I think that really shocked the dad. And he now takes a more active role, but is still clueless - he lost him a couple of weeks ago in a theme park because he and his wife bumped in to some old friends and got chatting and totally ignored the boy so he wandered off!! then they had the cheek to blame the lad and his mum for not teaching him properly!! they had sercurity and everything looking for him.


----------



## sam's mum

You are not being unreasonable at all! You are being far more reasonable than most people would considering the way he's behaved so far! I agree that you should go to the courts - maybe even think about supervised access until Oli gets to know his dad and is comfortable with him, rather than just feeling like he's being left with a clueless stranger. Hope things get better for you soon :hugs: x


----------



## Irishmum

Ah hun! tHAT type of thing is bang out of order! You most certainly aren't being unreasonable. You are only asking of him what he should be doing without being asked (if that makes sense?) and he definately isn't delivering.
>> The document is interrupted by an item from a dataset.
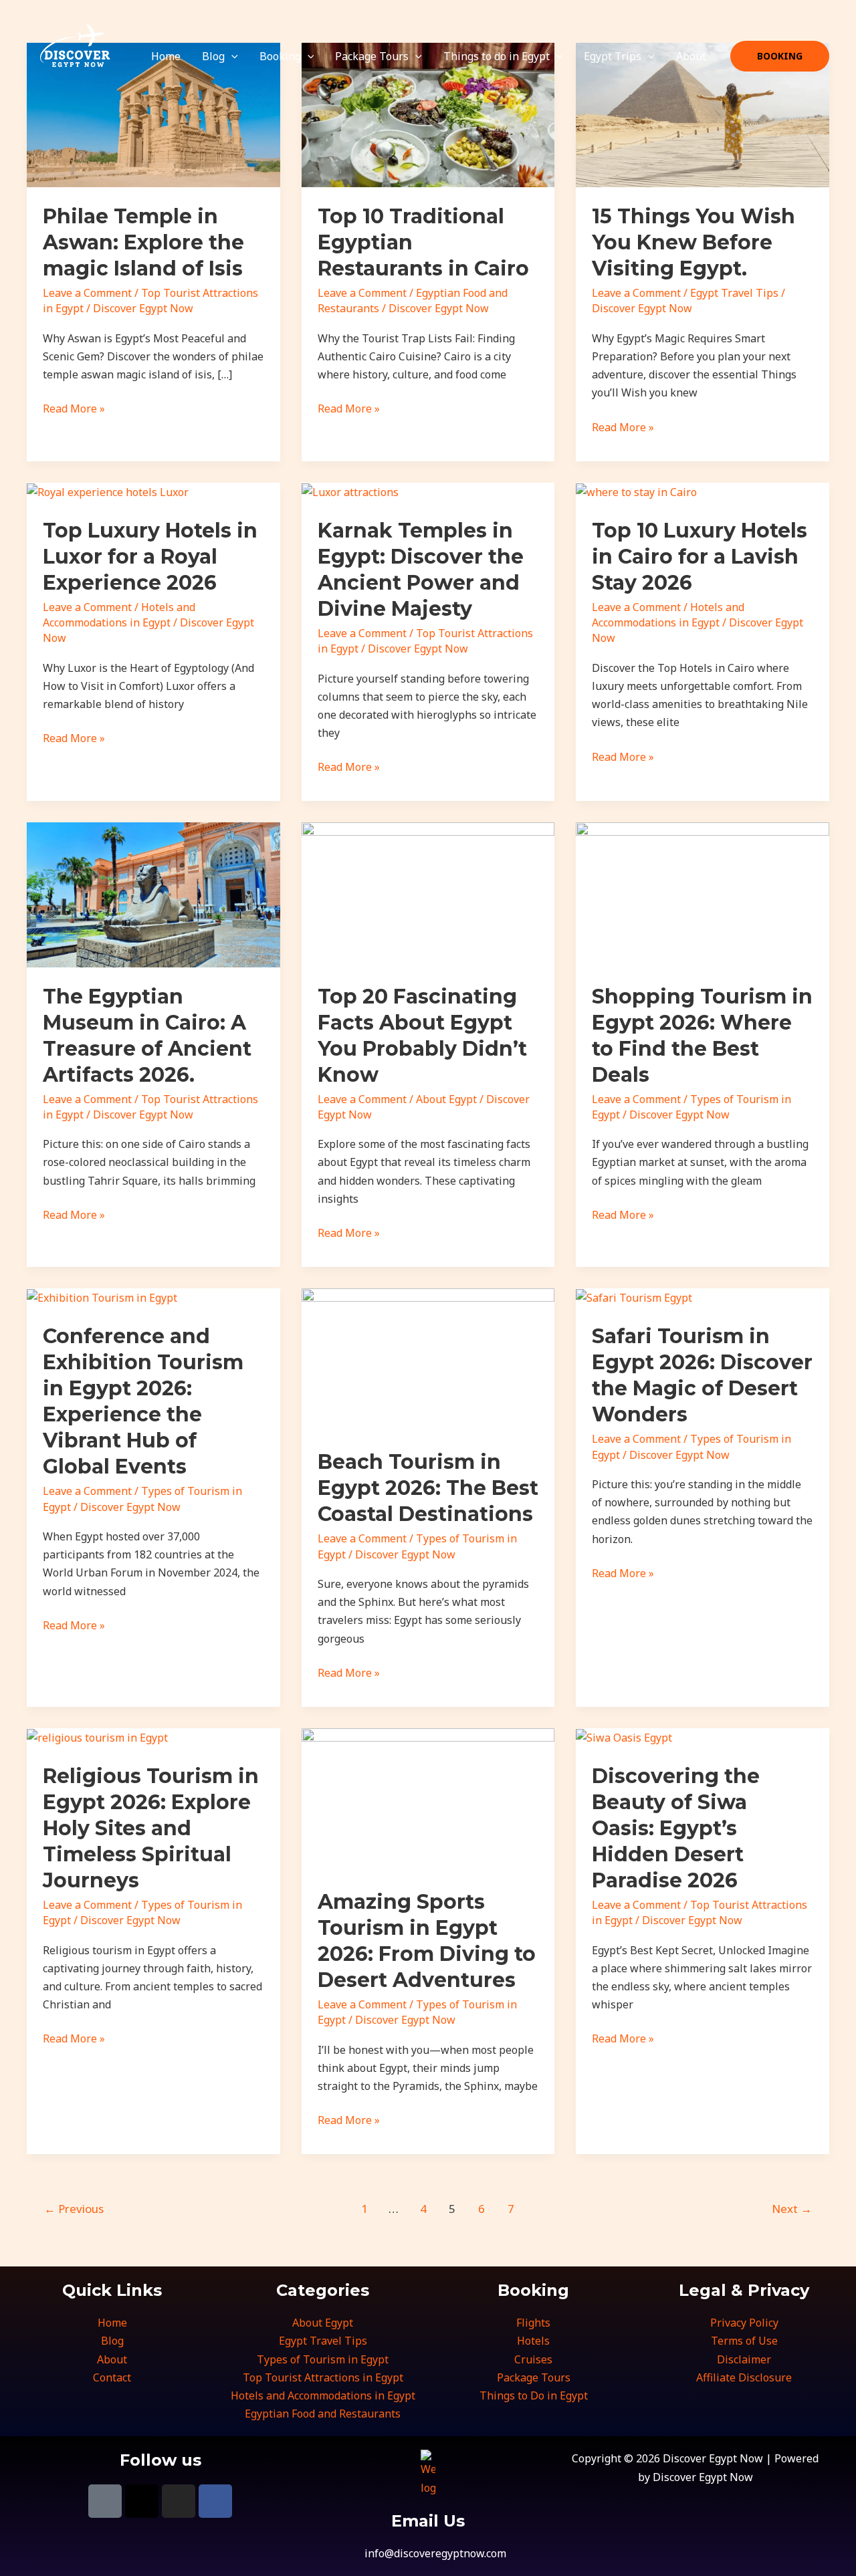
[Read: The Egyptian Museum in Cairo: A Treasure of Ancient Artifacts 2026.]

From the various posts I've read its completely unfair on both you and Oli. You deserve to have to someone you can rely on and trust with your son and (as harsh as this sounds) Oli deserves to have a father who doesnt treat him as though he is second best to anything or anyone. If there are any options for parenting classes in your area Id advise you to jump at it. You obviously want him to be involved in Olis life and I really tuely hope you can work it out.

:hugs: x


----------



## xarlenex

Going to court wouldnt make a bitch, just a concerned mother. My mum had to go through court with regards to when my dad would have access as he was trying to something similar to what Ewans doing and it wasnt fair on me or her. Worked out my dad had to take me every 2nd weekend to stay overnight, but he never did. Just took my every 2nd sunday, which when I was younger I didnt mind at all, as I didnt particularly like going with him anyway.
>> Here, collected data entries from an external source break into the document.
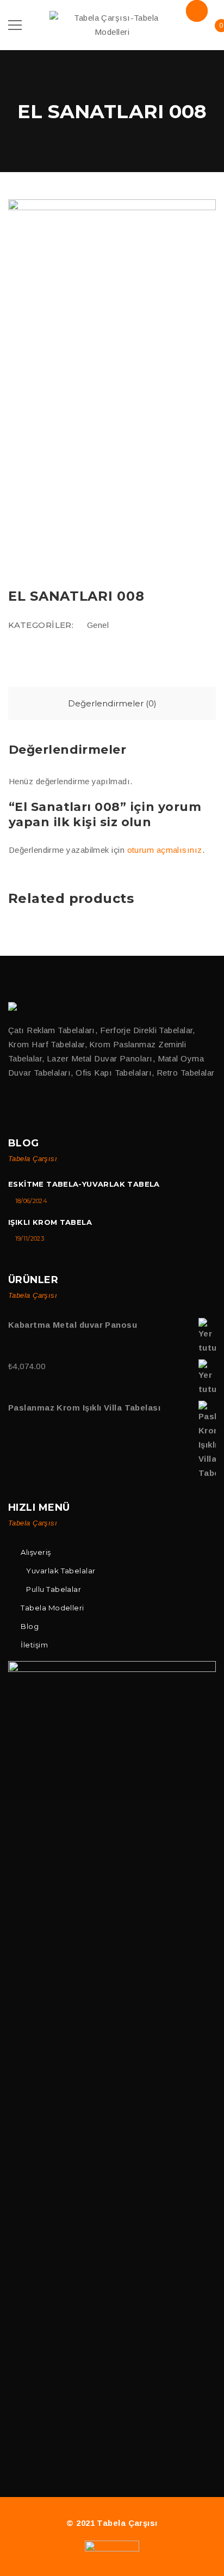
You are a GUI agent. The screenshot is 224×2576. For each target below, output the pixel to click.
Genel (98, 625)
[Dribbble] (58, 1107)
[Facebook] (12, 1107)
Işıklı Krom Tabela (50, 1222)
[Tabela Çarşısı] (14, 1006)
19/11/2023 (29, 1238)
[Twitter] (35, 1107)
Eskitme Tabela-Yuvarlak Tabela (84, 1184)
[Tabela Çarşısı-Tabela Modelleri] (111, 24)
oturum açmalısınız (164, 849)
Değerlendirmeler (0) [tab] (112, 703)
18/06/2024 (31, 1201)
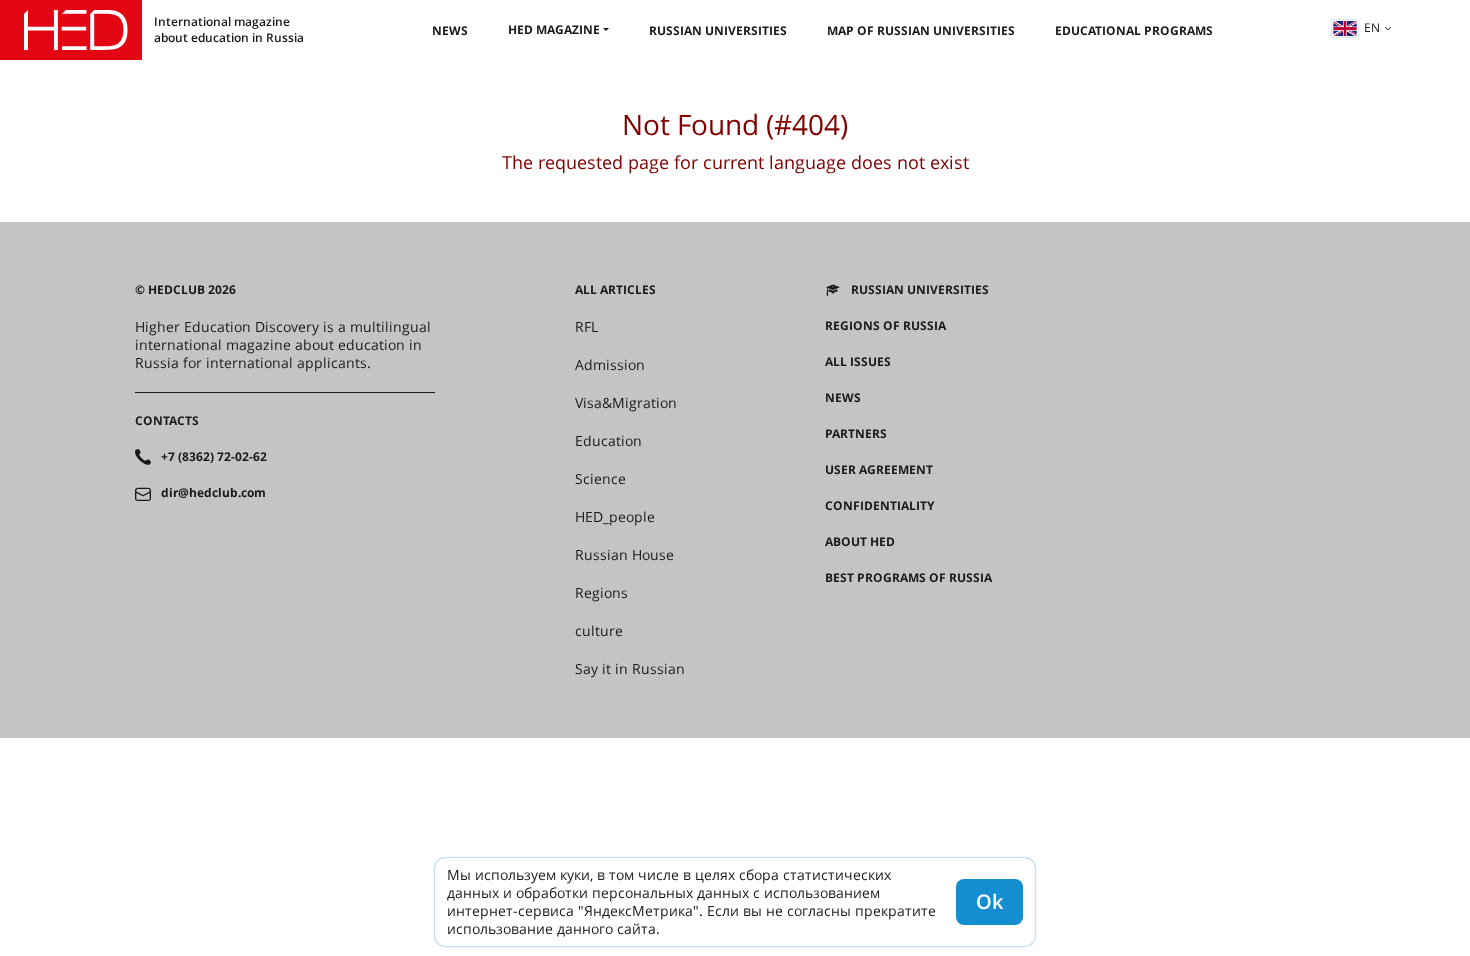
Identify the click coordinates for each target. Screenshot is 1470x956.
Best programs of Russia (908, 578)
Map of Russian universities (921, 30)
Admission (610, 365)
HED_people (615, 517)
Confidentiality (879, 506)
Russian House (624, 555)
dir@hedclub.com (213, 493)
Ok (989, 901)
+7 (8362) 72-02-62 (214, 457)
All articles (615, 290)
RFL (586, 327)
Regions (601, 593)
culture (599, 631)
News (450, 30)
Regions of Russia (885, 326)
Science (600, 479)
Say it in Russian (630, 669)
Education (608, 441)
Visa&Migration (626, 403)
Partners (856, 434)
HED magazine (554, 29)
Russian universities (718, 30)
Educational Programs (1134, 30)
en (1372, 27)
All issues (858, 362)
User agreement (879, 470)
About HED (860, 542)
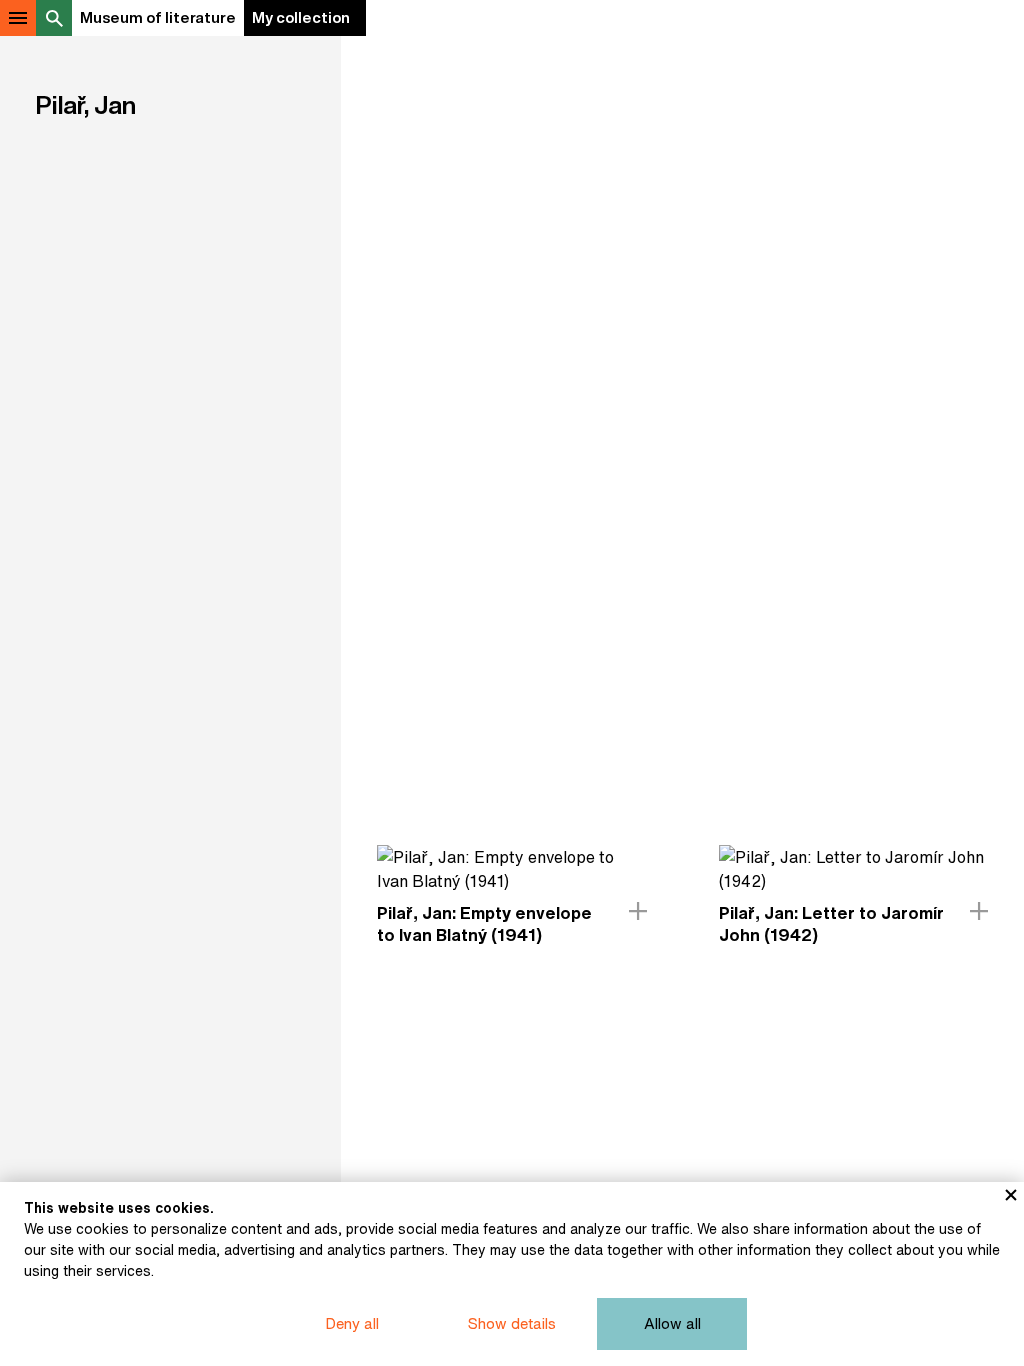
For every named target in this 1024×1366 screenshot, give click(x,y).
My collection (301, 17)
He needs to know you are serous and aren't a pushover :hugs: x


----------



## Suzanne

Dunno what it is about me today but im gonna come in on a different angel with this as well hun (see Rae's story about Maya lol) 

In a strange way Ewan sounds like my OH, he has a one year old son from his previous relationship and he would kill and I mean "kill" to spend time with his son but the ex ALWAYS puts a stop to it simply because my OH doesnt want her back, he went to the solicitors this week to start court action (YAY lol) but when he IS with his son he clams up, he doesnt know what to do, if he cries he gets nervous cos he isnt sure why he is crying and I keep telling him the reason is because he doesnt spend enough time with him to know why he does what he does!

As a mother it doesnt take us long to work out why our children are crying, but a father doesnt always have that same ability, especially if they are absent from the childs life! 

My ex hubby (childrens father) was exactly the same, my daughter was just turning 2 when we first split up and he didnt have a clue, didnt wanna see them on his own cos he didnt know what to do with them...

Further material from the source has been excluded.